A defesa do inconsciente
Leticia Marquez é mineira de Uberlândia e paranaense vivendo em Londrina desde 1975. Cursou Desenho e Plástica na UNAERP, em Ribeirão Preto, e Comunicação Visual em Mídias Interativas na UNOPAR, em Londrina. Artista Plástica com um superlativo número de quase 30 premiações em Salões Nacionais e um grande número de obras em importantes acervos públicos e privados.
O meu primeiro contato com a sua obra ocorreu em 1981 no 38o Salão Paranaense ao adquirir uma de suas telas, com a temática dos bóias-frias e a geada negra, que assolou o norte do estado naqueles anos e causou profunda impressão na artista recém chegada.
O trabalho de Leticia Marquez é pleno de humanidades que nos cortam e atravessam. Seus temas, inevitáveis e comuns a todos são, muitas vezes, extraídos de profundezas mentais que poucos temos a coragem de acessar. As religiões e mitos fundadores das sociedades contemporâneas estão repletos de visões simbólico-narrativas: figuras híbridas entre homens e animais, dilaceramentos e seres sobrenaturais. A artista apropria-se desse inconsciente coletivo em imagens capazes de iluminar as áreas mais escuras da nossa mente, com figuras que surgem em alguns momentos mutiladas ou metamorfoseadas, eventualmente expostas ou aprisionadas in vitro, como em experimentos biológicos.
De qualquer forma é importante assinalar que tão ou mais arrebatadora que a sua temática neoexpressionista é a qualidade compositiva de seus trabalhos, surgida tão naturalmente em cada obra. É notável o equilíbrio das formas e cores, os cheios e os vazios, a rigorosa ocupação e a organização do espaço pictórico. Um raro sentido de forma e composição que parece fácil de tão natural e que nos causa um estranho sentimento de encantamento, sedução e leveza em contraposição aos temas propostos, nos levando a uma artista em pleno domínio de sua obra. Boa fruição!
Marcos Bertoldi
Segundo Giordano Bruno, “o mundo não tem limite nem referência absoluta, portanto as várias imagens dele são relati – vas, qualquer ponto é centro e periferia”. Adotou a filosofia de Lucrécio “destinada a libertar o homem do medo, da morte e dos deuses”.
Zygmunt Bauman, cunhou novos conceitos: modernidade líquida, amor líquido, medo líquido… medo secundário, um medo sempre reatualizado social e culturalmente, que norteia o comportamento do indivíduo havendo ou não uma ameaça direta.
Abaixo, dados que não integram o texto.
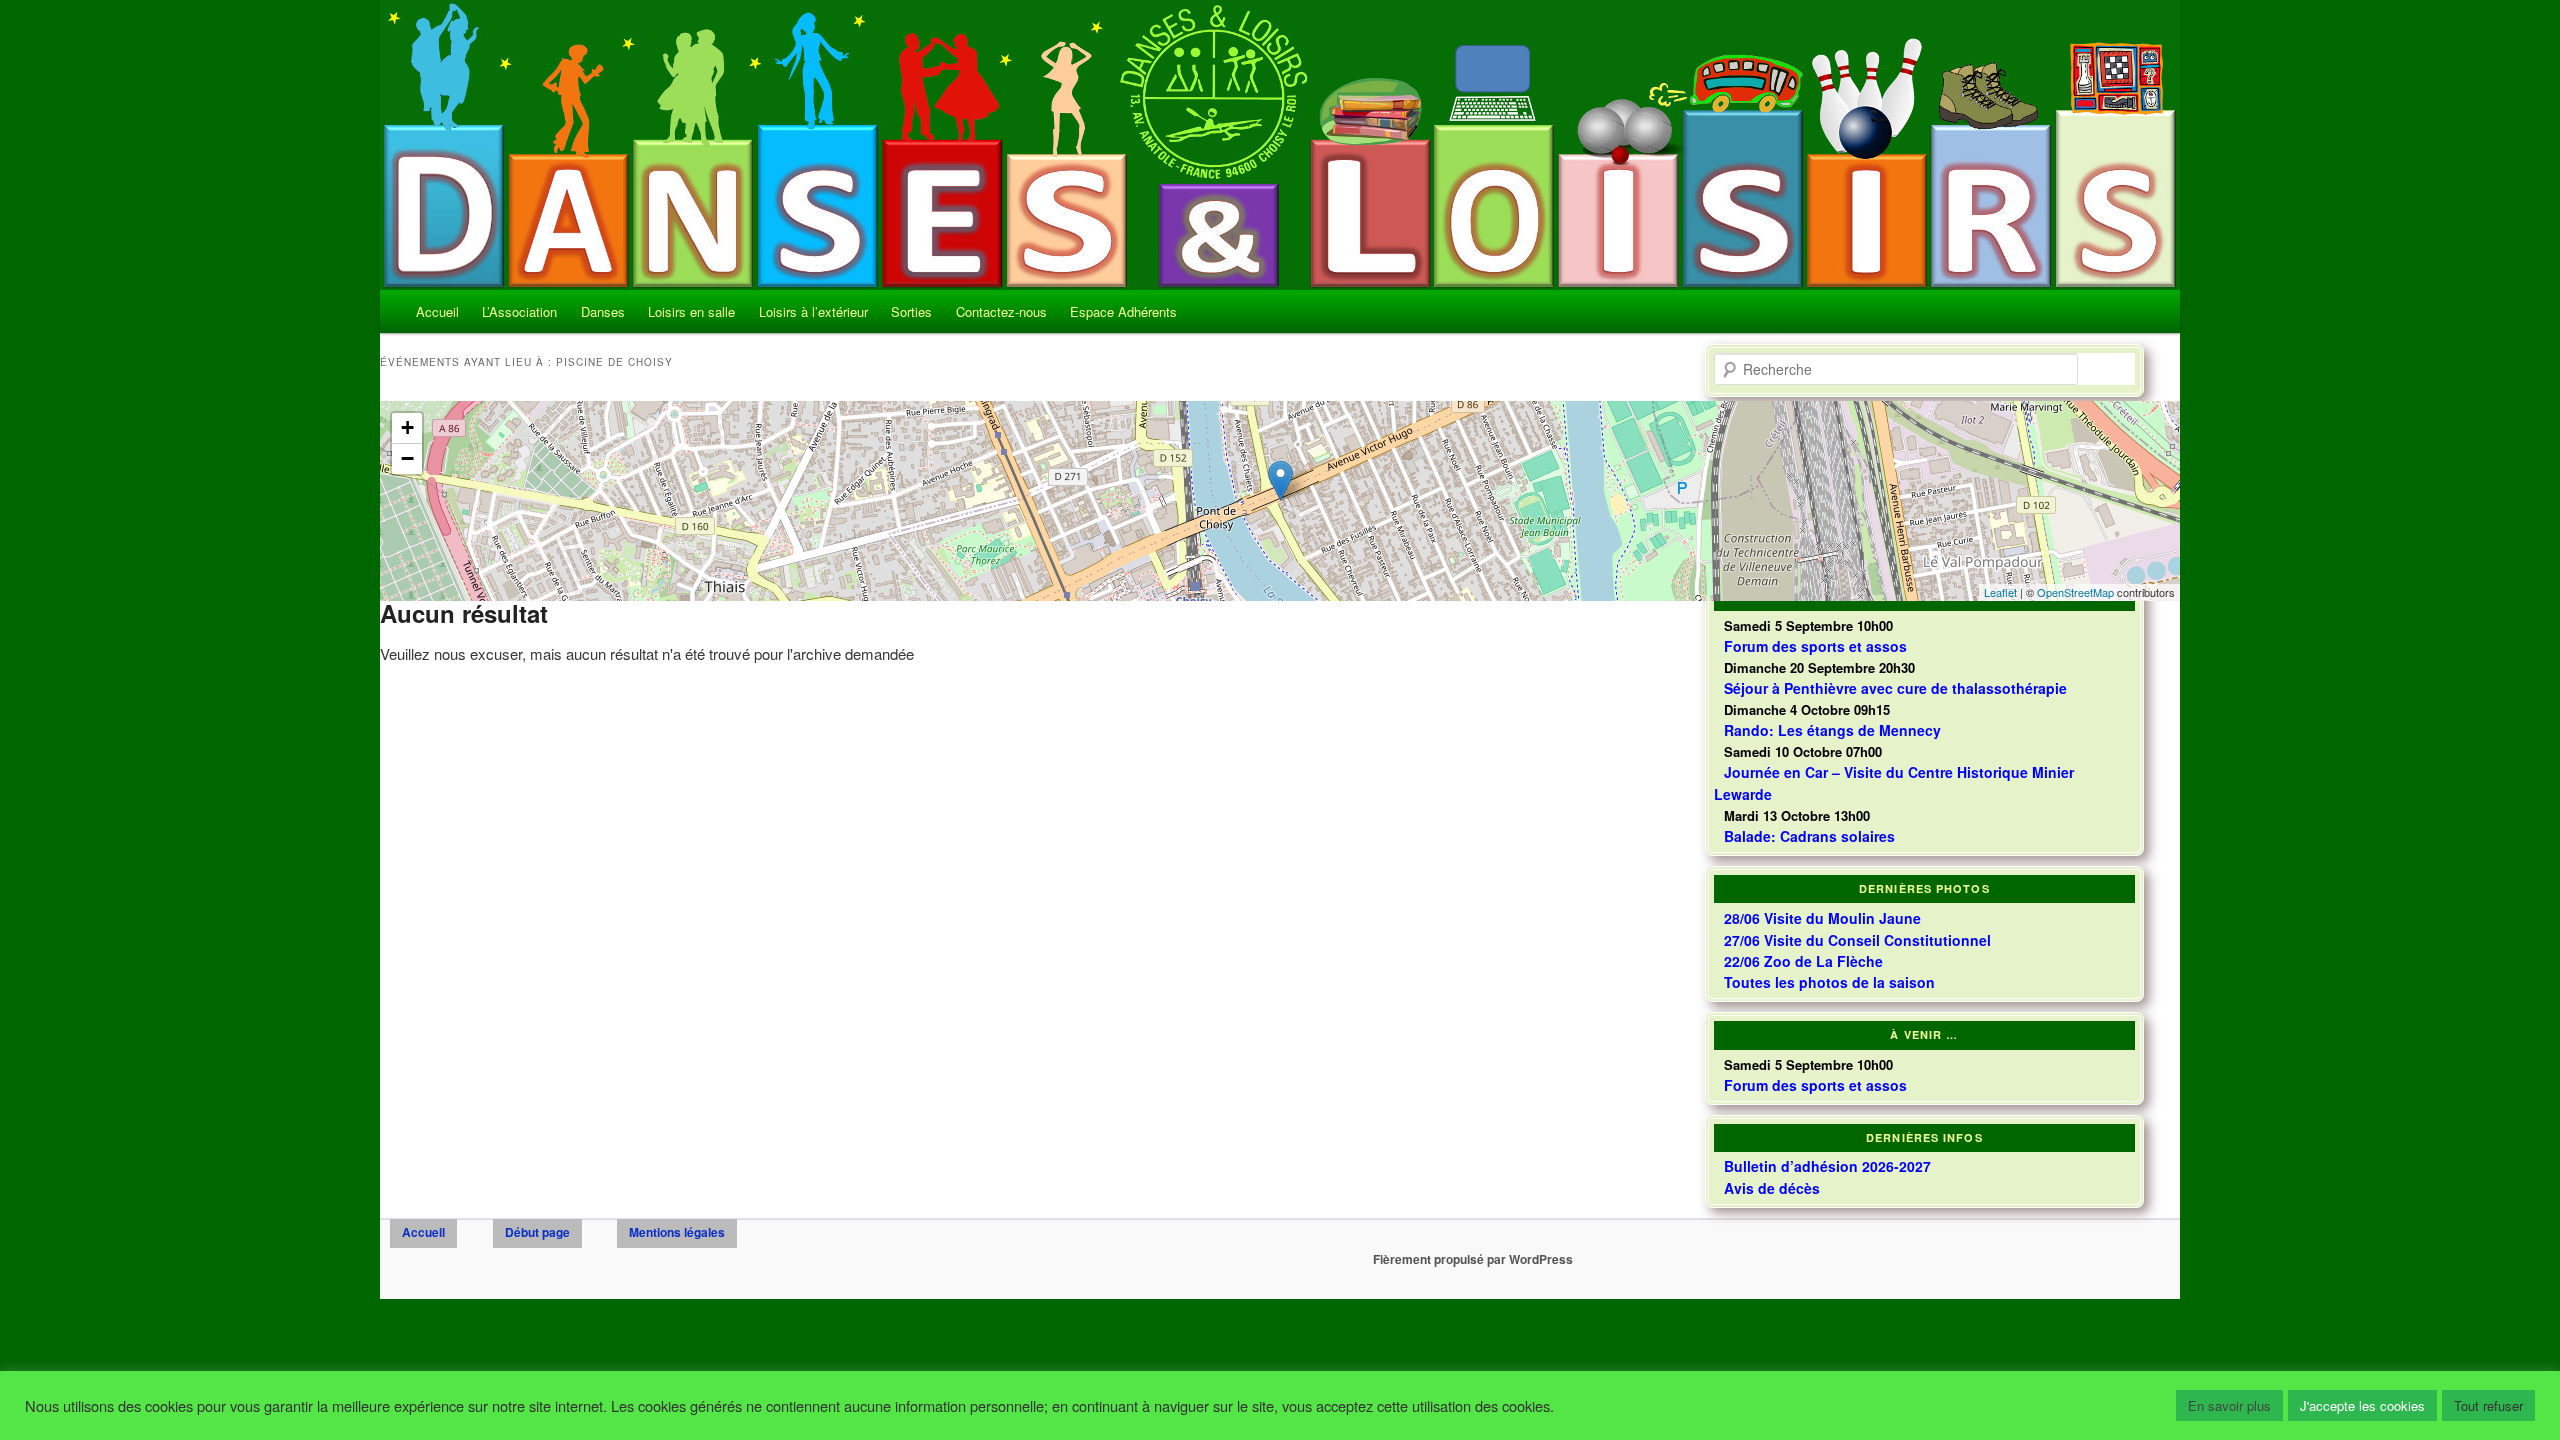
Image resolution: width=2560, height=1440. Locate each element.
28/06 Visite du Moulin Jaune (1822, 918)
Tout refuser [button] (2488, 1405)
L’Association (519, 311)
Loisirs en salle (691, 311)
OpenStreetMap (2075, 592)
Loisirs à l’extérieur (813, 311)
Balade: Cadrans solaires (1809, 836)
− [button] (407, 458)
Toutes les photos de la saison (1829, 982)
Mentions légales (677, 1232)
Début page (537, 1232)
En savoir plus (2229, 1405)
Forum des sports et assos (1815, 1085)
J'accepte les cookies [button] (2362, 1405)
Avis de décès (1772, 1188)
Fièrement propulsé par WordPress (1473, 1259)
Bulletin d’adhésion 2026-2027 (1827, 1166)
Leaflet (2000, 592)
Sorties (911, 311)
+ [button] (407, 427)
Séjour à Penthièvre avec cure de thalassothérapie (1895, 688)
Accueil (437, 311)
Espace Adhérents (1123, 311)
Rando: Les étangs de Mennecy (1832, 730)
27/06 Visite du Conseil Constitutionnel (1857, 940)
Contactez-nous (1001, 311)
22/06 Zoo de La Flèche (1803, 961)
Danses (603, 311)
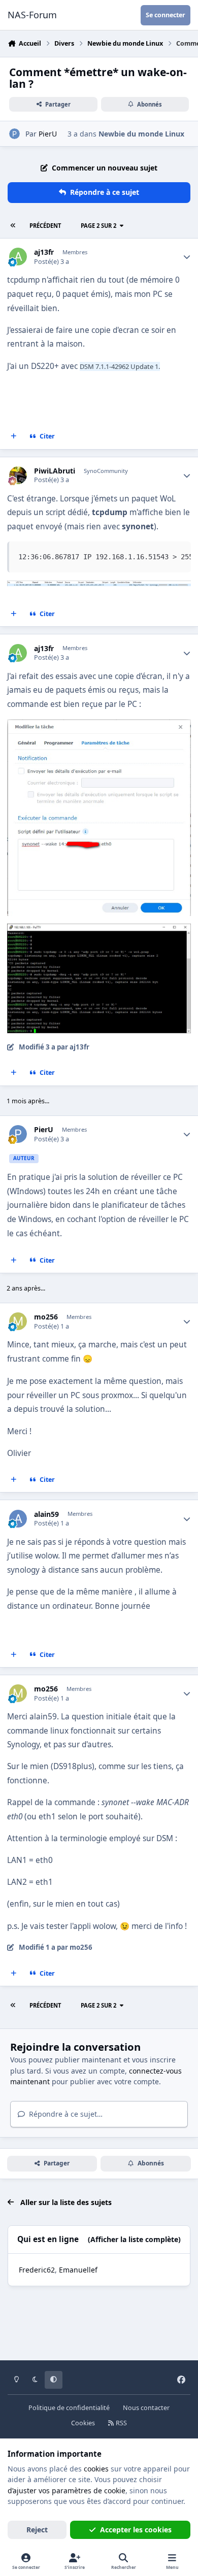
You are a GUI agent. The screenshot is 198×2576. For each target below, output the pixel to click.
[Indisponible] (99, 587)
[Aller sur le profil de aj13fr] (18, 256)
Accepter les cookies (136, 2529)
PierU (48, 134)
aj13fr (44, 252)
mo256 (46, 1316)
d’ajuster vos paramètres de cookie (66, 2490)
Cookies (83, 2423)
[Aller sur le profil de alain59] (18, 1519)
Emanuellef (78, 2270)
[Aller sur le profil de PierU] (14, 133)
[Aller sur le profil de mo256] (18, 1321)
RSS (120, 2423)
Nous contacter (146, 2407)
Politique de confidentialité (69, 2407)
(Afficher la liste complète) (134, 2239)
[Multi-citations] (13, 436)
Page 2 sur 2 (98, 225)
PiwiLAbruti (54, 471)
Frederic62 (37, 2270)
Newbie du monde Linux (141, 134)
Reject (37, 2529)
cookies (96, 2468)
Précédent (45, 225)
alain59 (46, 1514)
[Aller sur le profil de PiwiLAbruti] (18, 475)
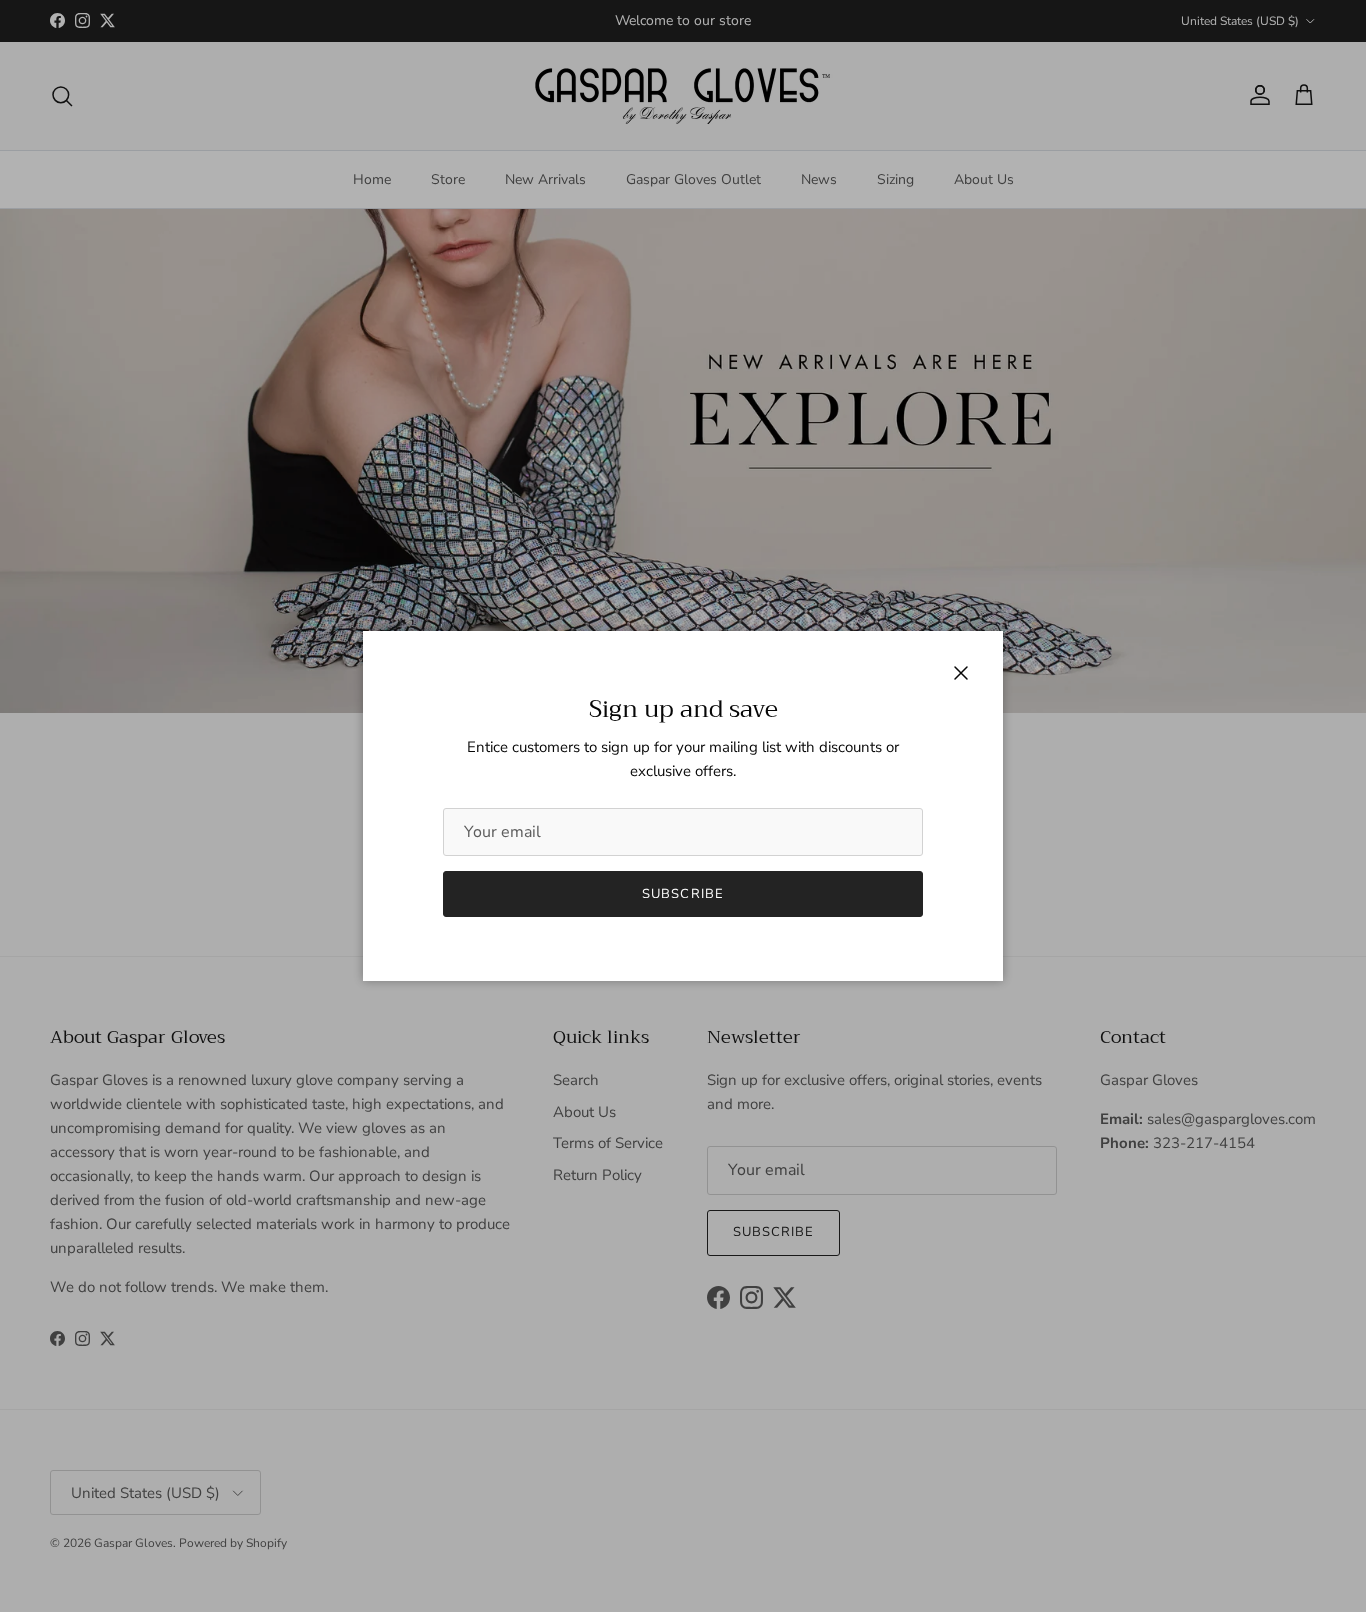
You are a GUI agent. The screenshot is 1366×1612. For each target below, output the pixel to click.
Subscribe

Refletindo sobre esses pensamentos filosóficos e na tentativa de compreendê-los, dissecá-los e materializá-los em linguagem plástica, amálgamo explicações mitológicas, observações empíricas e racionais com percepções do invisível que se encontram registradas em camadas fluidas no “arquivo vivo” atemporal do subconsciente.
Utilizo de imagens ou invólucros figurais, deste mundo “imaginário”, povoado por homens, mulheres e animais, por vezes consideradas surreais ou expressionistas, devido ao formato “frankesteiniano, de seus corpos e do deslocamento de contextos habituais em que se apresentam.
O embate desses seres em prol da sobrevivência e ou da convivência dentro deste espaço e tempo caótico de reduzidas dimensões, é o conteúdo recorrente em toda as minhas obras.
*Coluna originalmente publicada na edição #243 da revista TOPVIEW.